The assumption requires that variance of the regression residuals should constant over time. Otherwise if violated, our model will suffer from heteroscedastic problem. Consider the results below.
library(car)
library(tseries)
ncvTest(model)
Non-constant Variance Score Test
Variance formula: ~ fitted.values
Chisquare = 14.1872, Df = 1, p = 0.00016549
Since the p-value is less than the conventional significance level of 0.05, we reject the null hypothesis of constant variance. This means that there is enough evidence to conclude that the variance of the residuals varies across the range of the predictor variable(s). In other words, our model is suffering from non-constant variance of the error term. Over time, the variance of the regression residuals is not constant.
vif(model)
GallonsPer100Miles Cylinders Displacement100ci Horsepower100
5.849554 11.193871 19.488669 9.754632
Weight1000lb Seconds0to60
11.374802 2.807855
The VIF of 1 indicates no correlation, no multicollinearity. The VIF between 1 and 5 indicates a moderate correlation, some multicollinearity but may not be a major concern. The VIF greater than 5 indicates a high correlation, significant multicollinearity which can cause issues with your model. Based on the output above, our model is suffering from multicollinearity and therefore good for prediction. Some variables are likely correlated. Let’s look at the correlation plot below.
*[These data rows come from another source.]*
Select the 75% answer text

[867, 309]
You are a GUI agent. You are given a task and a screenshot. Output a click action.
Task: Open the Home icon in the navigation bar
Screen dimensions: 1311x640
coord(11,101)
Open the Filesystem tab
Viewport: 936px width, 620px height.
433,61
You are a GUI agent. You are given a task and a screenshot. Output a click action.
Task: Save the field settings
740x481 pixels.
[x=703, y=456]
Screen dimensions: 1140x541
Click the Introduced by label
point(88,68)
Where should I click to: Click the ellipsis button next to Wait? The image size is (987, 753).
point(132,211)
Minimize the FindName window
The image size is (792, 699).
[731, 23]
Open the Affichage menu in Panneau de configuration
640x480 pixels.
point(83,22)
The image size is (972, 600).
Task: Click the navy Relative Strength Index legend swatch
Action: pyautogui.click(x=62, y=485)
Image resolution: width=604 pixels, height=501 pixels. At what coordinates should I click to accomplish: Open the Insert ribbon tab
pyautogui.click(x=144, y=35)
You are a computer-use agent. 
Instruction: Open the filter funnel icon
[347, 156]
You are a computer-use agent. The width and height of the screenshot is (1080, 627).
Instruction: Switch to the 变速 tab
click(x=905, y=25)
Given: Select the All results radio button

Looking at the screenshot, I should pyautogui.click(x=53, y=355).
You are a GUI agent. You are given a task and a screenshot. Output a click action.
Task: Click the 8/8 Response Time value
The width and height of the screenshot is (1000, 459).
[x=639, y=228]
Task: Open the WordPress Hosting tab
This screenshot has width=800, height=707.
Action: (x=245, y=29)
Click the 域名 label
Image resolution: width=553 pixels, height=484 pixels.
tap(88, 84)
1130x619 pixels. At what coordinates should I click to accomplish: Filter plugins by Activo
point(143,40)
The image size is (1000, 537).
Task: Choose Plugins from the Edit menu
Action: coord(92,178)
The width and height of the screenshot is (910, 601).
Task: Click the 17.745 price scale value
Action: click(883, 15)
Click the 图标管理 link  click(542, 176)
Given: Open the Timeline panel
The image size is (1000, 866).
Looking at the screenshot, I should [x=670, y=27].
# Select numeric columns from Wine_data (assuming these are the columns you want to analyze)
numeric_data <- data[, sapply(data, is.numeric)]
# Calculate correlation matrix
correlation_matrix <- cor(numeric_data)
# Create a correlation heatmap using corrplot
corrplot(correlation_matrix,
method = "color", # Display correlations using color
type = "upper", # Show upper triangle of the correlation matrix
tl.col = "black", # Color of text labels
tl.srt = 45, # Rotate text labels by 45 degrees
diag = FALSE, # Exclude diagonal elements
addCoef.col = "black", # Color of correlation coefficients
col = colorRampPalette(c("blue", "white", "red"))(100), # Custom color palette
main = "Correlation Heatmap", # Main title
pch = 16, # Use solid circles for data points
cex.lab = 1.2, # Adjust label size
cex.main = 0.5 , # Adjust main title size
cex.axis = 0.5 , # Adjust axis label size
number.cex = 0.5) # Adjust number size in the color legend
Some variables above are highly correlated. For instance, Displace and weight are highly correlated. Cylinder and Displacement are also highly correlated as shown in the graph which a correlation coefficient of 0.95. These are possible reasons for our model to suffer from multicollinearity. #### IV. AIC and BIC
library(report)
report_table(model)
sample_data1 <- data[301:392,]
str(sample_data1)
'data.frame': 92 obs. of 8 variables:
$ GallonsPer100Miles: num 2.9 3.1 2.7 3.5 3.5 3.7 3 2.4 2.6 3.1 ...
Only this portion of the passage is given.